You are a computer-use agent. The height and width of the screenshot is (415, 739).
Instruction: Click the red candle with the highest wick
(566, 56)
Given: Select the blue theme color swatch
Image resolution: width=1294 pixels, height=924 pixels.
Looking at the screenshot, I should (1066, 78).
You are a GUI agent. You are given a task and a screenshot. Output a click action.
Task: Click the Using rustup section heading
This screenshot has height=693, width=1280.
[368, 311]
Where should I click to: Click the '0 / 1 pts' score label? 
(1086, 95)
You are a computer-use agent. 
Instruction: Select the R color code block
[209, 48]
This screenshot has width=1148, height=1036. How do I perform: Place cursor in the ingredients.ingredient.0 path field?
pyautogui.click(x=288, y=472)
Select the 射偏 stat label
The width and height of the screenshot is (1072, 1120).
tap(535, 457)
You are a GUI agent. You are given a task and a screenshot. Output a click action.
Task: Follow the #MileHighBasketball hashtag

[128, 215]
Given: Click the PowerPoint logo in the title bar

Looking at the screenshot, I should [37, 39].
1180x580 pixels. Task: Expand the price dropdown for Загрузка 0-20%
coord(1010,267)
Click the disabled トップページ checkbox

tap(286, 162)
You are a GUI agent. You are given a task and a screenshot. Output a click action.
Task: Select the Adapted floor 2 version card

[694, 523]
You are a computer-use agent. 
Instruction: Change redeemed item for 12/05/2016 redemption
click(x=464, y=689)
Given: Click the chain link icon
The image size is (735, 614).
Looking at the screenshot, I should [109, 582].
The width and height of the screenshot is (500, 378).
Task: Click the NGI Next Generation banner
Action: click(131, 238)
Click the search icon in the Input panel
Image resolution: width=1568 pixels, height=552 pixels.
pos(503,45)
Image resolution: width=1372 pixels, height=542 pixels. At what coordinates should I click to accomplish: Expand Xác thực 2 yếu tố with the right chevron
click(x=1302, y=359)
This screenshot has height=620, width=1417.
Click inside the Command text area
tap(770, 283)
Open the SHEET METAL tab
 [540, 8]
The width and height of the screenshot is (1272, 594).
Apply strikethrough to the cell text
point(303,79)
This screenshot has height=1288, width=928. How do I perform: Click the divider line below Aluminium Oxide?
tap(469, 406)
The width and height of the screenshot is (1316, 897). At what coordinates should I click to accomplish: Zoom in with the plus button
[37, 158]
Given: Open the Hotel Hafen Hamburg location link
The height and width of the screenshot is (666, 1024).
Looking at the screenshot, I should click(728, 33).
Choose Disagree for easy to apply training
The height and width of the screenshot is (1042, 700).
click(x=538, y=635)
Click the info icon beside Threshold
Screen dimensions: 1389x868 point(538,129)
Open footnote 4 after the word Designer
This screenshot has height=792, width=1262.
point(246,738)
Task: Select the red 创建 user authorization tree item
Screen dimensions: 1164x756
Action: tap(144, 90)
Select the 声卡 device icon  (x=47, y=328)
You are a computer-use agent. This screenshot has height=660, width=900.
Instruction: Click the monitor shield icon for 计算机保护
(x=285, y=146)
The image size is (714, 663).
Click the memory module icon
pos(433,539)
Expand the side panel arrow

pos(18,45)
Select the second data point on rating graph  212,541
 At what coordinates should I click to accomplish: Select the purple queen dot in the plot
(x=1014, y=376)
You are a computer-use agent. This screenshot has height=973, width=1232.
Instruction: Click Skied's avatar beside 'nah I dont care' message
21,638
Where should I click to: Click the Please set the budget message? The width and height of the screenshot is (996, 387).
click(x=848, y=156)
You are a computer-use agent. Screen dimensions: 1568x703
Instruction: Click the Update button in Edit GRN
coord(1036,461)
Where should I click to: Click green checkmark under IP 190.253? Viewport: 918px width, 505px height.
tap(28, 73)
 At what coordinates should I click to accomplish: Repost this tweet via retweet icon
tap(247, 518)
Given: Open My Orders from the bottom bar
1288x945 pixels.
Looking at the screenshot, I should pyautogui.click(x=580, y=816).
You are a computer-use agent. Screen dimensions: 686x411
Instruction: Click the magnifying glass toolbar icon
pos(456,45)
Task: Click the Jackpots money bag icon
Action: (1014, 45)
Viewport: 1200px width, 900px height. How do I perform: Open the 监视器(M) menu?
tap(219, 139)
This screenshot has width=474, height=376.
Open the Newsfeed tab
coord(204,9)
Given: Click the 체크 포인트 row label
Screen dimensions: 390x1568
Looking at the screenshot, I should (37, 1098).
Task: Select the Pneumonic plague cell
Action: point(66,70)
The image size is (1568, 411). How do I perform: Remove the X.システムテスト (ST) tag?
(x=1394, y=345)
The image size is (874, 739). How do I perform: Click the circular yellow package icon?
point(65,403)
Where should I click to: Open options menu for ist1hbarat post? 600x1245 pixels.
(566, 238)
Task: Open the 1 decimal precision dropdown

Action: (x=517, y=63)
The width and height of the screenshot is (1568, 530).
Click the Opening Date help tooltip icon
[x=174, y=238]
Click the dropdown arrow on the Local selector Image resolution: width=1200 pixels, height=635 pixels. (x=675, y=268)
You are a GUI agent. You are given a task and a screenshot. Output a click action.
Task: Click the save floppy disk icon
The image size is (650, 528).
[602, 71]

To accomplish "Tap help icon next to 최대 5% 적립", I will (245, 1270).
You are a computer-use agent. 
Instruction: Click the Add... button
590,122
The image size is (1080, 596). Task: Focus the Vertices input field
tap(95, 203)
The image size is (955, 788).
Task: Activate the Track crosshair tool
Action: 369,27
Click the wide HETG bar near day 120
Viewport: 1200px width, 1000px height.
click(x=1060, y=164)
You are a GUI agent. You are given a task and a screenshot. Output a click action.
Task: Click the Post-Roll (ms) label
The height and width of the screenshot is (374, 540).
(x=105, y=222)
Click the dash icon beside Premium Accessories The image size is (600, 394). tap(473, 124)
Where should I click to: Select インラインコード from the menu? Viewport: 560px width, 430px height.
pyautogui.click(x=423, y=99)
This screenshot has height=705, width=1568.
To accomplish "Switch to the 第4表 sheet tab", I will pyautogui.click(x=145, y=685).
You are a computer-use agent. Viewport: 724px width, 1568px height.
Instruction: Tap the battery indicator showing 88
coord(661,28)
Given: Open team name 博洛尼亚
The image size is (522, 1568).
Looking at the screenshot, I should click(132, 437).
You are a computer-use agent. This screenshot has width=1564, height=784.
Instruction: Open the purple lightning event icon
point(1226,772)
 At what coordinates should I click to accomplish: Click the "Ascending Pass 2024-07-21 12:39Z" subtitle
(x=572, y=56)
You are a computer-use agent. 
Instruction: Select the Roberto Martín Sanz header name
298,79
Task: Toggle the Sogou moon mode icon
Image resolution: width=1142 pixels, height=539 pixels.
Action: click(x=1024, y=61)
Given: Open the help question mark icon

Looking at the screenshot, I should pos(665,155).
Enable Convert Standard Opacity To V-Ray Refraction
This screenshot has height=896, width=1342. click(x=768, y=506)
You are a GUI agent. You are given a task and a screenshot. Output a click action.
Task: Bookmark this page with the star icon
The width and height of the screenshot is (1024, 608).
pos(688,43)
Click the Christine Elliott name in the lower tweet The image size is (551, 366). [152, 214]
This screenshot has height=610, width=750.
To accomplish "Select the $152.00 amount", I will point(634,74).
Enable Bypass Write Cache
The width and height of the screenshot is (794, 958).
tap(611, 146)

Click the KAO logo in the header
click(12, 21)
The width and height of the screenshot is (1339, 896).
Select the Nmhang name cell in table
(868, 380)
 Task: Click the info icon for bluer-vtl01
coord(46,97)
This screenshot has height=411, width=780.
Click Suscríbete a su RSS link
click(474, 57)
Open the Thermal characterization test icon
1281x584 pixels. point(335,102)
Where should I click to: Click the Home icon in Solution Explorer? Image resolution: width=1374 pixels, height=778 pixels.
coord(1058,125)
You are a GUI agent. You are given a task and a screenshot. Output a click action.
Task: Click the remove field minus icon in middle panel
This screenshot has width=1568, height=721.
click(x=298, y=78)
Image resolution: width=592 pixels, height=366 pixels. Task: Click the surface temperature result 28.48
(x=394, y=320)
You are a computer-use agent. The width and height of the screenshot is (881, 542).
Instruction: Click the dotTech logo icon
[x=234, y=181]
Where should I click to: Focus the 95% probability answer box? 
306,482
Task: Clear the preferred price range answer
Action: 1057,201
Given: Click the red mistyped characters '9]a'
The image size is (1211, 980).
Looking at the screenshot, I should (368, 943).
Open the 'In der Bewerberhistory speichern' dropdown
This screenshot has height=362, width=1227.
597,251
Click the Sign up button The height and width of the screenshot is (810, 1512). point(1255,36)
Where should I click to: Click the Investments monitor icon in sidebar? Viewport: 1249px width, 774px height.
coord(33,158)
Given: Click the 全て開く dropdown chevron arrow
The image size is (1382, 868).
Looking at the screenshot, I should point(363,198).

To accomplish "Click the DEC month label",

- - - - - - -

== Instructions to follow ==
In the records above, find the line with "The image size is (650, 528)."; write out exactly that line and each one after it, stopping after the line with "You are a computer-use agent. Viewport: 724px".

== Response ==
The image size is (650, 528).
[602, 71]

To accomplish "Tap help icon next to 최대 5% 적립", I will (245, 1270).
You are a computer-use agent. 
Instruction: Click the Add... button
590,122
The image size is (1080, 596). Task: Focus the Vertices input field
tap(95, 203)
The image size is (955, 788).
Task: Activate the Track crosshair tool
Action: 369,27
Click the wide HETG bar near day 120
Viewport: 1200px width, 1000px height.
click(x=1060, y=164)
You are a GUI agent. You are given a task and a screenshot. Output a click action.
Task: Click the Post-Roll (ms) label
The height and width of the screenshot is (374, 540).
(x=105, y=222)
Click the dash icon beside Premium Accessories The image size is (600, 394). tap(473, 124)
Where should I click to: Select インラインコード from the menu? Viewport: 560px width, 430px height.
pyautogui.click(x=423, y=99)
This screenshot has height=705, width=1568.
To accomplish "Switch to the 第4表 sheet tab", I will pyautogui.click(x=145, y=685).
You are a computer-use agent. Viewport: 724px width, 1568px height.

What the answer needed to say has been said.